The place had more than a hundred people when I visited. The youngest was sixty and the oldest past a century. Those on the first floor had only “moderate” needs. Among them, I met a Sikh man crawling awkwardly along the ground, in a squat, like a slow-moving frog—hands-feet, hands-feet, hands-feet. He said he used to own an electrical shop in an upscale section of New Delhi. His daughter became an accountant, his son a software engineer. Two years ago something happened to him—he described chest pain and what sounded like a series of strokes. He spent two and a half months in the hospital, paralyzed. The bills rose. His family stopped visiting. Eventually the hospital dropped him off here. Bhagat said he sent a message to the family through the police saying the man would like to come home. They denied knowing him.

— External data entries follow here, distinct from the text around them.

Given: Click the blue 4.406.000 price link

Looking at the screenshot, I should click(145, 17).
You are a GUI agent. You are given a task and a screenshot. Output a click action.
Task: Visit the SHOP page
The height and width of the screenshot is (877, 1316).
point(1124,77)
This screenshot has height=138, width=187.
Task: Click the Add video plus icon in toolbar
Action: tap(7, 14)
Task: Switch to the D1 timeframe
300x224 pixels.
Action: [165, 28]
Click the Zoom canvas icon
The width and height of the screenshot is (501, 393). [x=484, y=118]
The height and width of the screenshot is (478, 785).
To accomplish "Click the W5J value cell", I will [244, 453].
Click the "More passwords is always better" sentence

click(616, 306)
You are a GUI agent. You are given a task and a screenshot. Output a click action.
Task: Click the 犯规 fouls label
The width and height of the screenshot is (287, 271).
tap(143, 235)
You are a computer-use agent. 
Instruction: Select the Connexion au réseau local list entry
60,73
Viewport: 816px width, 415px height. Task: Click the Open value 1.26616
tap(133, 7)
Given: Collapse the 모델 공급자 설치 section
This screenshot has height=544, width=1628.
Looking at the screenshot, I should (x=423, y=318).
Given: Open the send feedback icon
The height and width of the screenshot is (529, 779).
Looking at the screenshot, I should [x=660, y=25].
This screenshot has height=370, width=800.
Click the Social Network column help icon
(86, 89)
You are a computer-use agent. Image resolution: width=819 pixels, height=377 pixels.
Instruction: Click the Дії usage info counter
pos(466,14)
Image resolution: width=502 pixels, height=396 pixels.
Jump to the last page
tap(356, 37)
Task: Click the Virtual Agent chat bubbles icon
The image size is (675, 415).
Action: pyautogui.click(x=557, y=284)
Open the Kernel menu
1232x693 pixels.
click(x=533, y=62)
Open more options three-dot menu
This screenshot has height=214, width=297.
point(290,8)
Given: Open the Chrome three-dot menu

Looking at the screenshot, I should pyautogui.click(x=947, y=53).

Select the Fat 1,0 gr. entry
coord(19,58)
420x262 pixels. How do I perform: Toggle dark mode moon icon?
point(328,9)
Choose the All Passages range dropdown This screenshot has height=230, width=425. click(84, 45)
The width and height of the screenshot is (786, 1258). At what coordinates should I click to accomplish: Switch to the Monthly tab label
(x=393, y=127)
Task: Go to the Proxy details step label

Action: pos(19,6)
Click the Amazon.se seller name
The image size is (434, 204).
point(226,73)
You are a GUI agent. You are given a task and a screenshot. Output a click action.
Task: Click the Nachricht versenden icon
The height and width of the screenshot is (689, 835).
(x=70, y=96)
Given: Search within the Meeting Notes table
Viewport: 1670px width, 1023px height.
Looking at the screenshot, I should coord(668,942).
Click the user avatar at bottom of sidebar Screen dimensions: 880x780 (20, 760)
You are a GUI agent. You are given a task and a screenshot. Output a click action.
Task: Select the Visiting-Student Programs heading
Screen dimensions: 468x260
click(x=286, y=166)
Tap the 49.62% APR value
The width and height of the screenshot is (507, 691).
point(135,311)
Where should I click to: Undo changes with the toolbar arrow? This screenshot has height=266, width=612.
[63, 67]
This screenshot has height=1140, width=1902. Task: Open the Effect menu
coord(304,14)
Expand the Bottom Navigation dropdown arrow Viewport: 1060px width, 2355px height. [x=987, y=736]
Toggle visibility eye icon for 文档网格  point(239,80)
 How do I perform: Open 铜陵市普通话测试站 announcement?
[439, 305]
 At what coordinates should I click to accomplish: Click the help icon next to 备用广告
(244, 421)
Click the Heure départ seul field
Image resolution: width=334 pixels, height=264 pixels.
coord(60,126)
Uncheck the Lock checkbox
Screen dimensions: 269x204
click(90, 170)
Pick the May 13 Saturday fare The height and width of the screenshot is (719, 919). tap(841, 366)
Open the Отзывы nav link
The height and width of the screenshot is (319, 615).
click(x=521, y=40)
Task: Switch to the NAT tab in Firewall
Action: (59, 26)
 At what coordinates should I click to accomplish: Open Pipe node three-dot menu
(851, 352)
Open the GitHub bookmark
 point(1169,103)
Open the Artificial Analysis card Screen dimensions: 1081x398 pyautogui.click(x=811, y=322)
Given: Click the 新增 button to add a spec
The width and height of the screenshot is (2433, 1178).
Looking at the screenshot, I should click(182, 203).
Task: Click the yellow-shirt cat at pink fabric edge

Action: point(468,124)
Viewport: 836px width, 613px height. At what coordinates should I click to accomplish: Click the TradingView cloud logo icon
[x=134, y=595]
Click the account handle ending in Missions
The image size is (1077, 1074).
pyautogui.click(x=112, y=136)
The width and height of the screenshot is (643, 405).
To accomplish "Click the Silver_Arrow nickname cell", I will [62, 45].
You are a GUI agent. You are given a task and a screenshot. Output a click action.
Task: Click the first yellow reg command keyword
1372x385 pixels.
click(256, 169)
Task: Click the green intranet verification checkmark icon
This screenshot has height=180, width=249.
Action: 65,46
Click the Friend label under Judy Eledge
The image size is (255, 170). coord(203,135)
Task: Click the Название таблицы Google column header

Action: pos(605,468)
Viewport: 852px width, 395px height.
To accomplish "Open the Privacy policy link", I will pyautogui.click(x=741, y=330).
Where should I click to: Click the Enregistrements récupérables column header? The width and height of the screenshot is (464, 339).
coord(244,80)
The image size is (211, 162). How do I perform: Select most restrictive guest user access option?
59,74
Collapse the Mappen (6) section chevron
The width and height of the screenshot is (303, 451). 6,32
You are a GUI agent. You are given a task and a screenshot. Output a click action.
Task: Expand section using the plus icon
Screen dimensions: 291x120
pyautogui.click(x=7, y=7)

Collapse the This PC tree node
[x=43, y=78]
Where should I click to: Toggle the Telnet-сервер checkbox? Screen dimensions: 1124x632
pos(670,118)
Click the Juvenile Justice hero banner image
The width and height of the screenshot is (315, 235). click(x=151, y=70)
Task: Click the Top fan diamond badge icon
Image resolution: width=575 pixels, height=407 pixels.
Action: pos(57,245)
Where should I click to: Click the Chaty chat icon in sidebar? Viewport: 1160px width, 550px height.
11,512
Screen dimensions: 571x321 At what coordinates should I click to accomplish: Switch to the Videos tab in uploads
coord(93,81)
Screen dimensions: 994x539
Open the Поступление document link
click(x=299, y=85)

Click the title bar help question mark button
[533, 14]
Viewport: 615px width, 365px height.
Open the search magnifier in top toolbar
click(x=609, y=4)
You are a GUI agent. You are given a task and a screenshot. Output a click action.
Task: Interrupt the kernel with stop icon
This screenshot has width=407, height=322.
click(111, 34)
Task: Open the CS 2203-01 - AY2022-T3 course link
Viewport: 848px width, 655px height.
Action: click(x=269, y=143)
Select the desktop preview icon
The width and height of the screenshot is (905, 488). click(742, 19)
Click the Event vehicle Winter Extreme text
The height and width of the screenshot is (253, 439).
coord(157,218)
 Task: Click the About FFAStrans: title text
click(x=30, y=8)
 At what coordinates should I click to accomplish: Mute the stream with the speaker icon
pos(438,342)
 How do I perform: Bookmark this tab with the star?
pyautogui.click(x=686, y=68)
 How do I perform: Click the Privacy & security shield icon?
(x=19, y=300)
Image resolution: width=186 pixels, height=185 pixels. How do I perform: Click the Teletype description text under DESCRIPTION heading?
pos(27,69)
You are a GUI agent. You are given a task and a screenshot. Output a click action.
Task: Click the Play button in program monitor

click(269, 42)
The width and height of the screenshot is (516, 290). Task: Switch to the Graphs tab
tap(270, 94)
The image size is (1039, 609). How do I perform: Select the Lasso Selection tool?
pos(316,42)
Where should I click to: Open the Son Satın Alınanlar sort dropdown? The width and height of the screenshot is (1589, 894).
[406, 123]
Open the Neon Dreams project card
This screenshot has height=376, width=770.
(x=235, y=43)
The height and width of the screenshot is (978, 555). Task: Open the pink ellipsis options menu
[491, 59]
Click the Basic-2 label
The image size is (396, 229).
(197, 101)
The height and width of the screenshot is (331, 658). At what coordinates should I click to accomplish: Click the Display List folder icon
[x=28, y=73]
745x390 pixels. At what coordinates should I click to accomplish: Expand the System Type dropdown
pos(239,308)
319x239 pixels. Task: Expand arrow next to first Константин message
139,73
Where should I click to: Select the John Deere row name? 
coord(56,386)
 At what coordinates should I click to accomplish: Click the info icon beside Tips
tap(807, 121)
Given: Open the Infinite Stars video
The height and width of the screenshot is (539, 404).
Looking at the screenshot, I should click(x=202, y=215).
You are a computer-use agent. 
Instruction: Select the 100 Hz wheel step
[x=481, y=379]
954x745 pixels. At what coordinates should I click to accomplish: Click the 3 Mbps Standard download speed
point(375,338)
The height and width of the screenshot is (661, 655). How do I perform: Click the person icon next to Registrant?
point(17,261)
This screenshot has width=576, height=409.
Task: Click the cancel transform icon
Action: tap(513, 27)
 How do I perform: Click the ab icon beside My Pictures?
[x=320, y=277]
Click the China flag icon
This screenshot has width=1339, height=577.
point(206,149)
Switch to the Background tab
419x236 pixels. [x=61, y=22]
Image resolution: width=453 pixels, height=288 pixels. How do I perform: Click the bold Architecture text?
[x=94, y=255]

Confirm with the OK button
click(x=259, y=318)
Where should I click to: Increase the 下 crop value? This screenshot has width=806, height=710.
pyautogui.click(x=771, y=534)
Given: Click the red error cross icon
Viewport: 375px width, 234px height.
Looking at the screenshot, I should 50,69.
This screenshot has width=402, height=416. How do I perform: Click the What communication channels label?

Up a narrow staircase was the second-floor ward for patients with dementia and other severe disabilities. An old man stood by a wall wailing out-of-tune songs at the top of his lungs. Next to him a woman with white, cataractal eyes muttered to herself.
Several staff members worked their way through the residents, feeding them and keeping them clean the best they could. The din and the smell of urine were overpowering. I tried to talk to a couple of the residents through my translator, but they were too confused to answer questions. A deaf and blind woman lying on a mattress nearby was shouting a few words over and over again. I asked the translator what she was saying. The translator shook her head—the words made no sense—and then she bolted down the stairs. It was too much for her. It was as close to a vision of hell as I’ve ever experienced.